The Engineering Ethos
We, as engineers, are inculcated with a near-sacred duty towards ‘good code‘. It’s the catechism recited in standups, the virtue signaled in code reviews, the bedrock upon which we build careers and reputations. We aspire to architectures that scale asymptotically, codebases resilient to the entropy of time and changing requirements, systems that handle edge cases lesser minds might overlook. We are the architects of digital cathedrals, the 10x developers, the unicorns immune to the gravitational pull of mediocrity. We take pride in doing it right.
Questioning Perfectionism
But is this pride always justified? Is this meticulous care universally applicable, or can it become a gilded cage, trapping us in pursuit of an elegance the situation neither demands nor rewards? Can we, perhaps, afford not to be perfect?
Contrasting Contexts
My own journey spans contexts demanding wildly different engineering philosophies. Architecting trading systems for hedge funds[^1], where milliseconds count and a single uncaught exception can evaporate millions, necessitates a level of rigor bordering on paranoia. Stability, predictability, and correctness are non-negotiable table stakes. Time spent meticulously crafting robust, fault-tolerant systems isn’t just warranted; it’s the only responsible path.
The One-Off Scenario
Contrast this with a hypothetical, yet common, scenario: building a data ingestion pipeline tasked with processing terabytes of data, but destined for only a single execution. Perhaps it’s a one-time migration, an initial data load for an ML model, or a historical analysis. What virtues should we optimize for here? The timeless elegance of the codebase? Its long-term maintainability? Or the raw speed of delivery and successful completion of the one-off task?
The Counterargument
The seasoned engineer, scarred by experience, immediately raises a valid objection: “No script is ever truly one-off. No module too insignificant to escape future entanglement. No feature exists in a vacuum devoid of maintenance.” And there’s truth to this. Systems evolve in unpredictable ways; throwaway scripts become critical dependencies; quick hacks accrete into immovable technical debt. We’ve all seen it. We know better than to consciously create messes.
The Opportunity Cost
Yet, is the potential for future reuse a sufficient reason to invest heavily in upfront architectural perfection when the immediate, tangible cost is delay?

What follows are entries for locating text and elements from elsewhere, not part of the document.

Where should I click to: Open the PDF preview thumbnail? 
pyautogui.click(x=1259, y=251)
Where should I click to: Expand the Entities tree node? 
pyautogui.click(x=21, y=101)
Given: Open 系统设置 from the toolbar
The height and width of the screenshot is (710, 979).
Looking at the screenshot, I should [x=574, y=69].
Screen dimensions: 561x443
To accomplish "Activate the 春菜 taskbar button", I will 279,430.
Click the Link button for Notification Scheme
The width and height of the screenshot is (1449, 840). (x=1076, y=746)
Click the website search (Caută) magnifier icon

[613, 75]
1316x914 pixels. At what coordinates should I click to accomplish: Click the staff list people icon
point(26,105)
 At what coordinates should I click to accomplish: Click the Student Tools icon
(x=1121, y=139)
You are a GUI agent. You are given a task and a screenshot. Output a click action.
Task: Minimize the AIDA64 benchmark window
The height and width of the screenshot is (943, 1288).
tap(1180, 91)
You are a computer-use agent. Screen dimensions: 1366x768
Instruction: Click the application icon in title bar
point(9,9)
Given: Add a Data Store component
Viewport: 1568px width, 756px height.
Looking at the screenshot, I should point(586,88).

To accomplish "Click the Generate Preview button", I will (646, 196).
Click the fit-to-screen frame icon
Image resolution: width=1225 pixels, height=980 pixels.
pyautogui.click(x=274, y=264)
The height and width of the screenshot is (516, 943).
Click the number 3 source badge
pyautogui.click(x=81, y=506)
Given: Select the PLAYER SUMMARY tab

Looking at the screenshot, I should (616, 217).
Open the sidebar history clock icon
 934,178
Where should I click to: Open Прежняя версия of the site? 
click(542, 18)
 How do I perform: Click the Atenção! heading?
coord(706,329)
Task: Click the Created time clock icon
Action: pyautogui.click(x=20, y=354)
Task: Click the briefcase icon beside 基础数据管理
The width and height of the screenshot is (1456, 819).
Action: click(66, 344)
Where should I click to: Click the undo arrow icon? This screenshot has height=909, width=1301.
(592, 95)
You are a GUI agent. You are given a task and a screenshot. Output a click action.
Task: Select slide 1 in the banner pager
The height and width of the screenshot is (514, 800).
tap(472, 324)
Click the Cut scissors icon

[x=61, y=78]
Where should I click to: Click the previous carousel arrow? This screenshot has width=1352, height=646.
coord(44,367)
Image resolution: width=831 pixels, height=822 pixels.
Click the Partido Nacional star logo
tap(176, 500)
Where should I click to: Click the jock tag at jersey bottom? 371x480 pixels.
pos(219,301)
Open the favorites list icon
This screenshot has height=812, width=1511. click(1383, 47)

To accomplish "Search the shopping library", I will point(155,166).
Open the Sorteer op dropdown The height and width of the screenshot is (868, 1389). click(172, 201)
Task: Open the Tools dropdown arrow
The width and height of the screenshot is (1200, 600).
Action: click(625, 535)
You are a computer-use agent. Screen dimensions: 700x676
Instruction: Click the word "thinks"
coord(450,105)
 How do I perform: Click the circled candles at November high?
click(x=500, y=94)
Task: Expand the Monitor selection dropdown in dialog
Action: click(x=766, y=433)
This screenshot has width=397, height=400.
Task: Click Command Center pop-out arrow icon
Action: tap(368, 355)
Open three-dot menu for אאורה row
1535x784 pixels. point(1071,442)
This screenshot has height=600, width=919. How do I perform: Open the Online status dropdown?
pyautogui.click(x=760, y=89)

This is where the calculus becomes complex, where the dogma of “good code” falters. We must weigh the opportunity cost – the value lost by delaying delivery, the features unbuilt, the market share conceded while we polish code for a future that may never arrive – against the potential future cost of instability or rework.
The Complexity Trap
The insidious trap, especially for those of us who genuinely enjoy the craft, is defaulting to complexity. I confess, my initial instinct for even moderately complex tasks often drifts towards decoupled microservices, message queues (SQS), state machines (Step Functions), and resilient data stores – architectures designed for longevity and scale. Elegant? Yes. Necessary for a task achievable within a Jupyter notebook or a simple script? Often, demonstrably not. It’s easy to get lost in the satisfying puzzle of good architecture and lose sight of the actual objective: delivering value now.
Contextual Optimization
This isn’t an endorsement of deliberate sloppiness or writing code that simply doesn’t work. It’s an argument for contextual optimization. It’s about recognizing that “good” is not an absolute, but a spectrum defined by constraints: time, budget, expected lifespan, criticality, and the ever-present opportunity cost. The ability to navigate this nuance, to discern when “good enough” truly is good enough, distinguishes the pragmatic engineer valued by the business from the purist who delivers exquisitely crafted solutions too late to matter.
The Path Forward
The path forward often involves embracing simplicity initially. Start with the minimum viable solution. Observe real-world usage patterns, data flows, and failure modes. Let the evidence of repeated use or evolving requirements justify subsequent investment in robustness and scalability. Productize when the need is clear and present, not merely hypothetical. Resist the siren song of premature optimization and architectural astronautics.
True Engineering Excellence
Ultimately, engineering excellence isn’t solely about adherence to abstract principles of code quality. It’s about the wisdom to apply the right principles, at the right time, to achieve the right outcome within the given constraints. Sometimes, that means having the courage, and the judgment, to write ‘bad’ code for all the right reasons.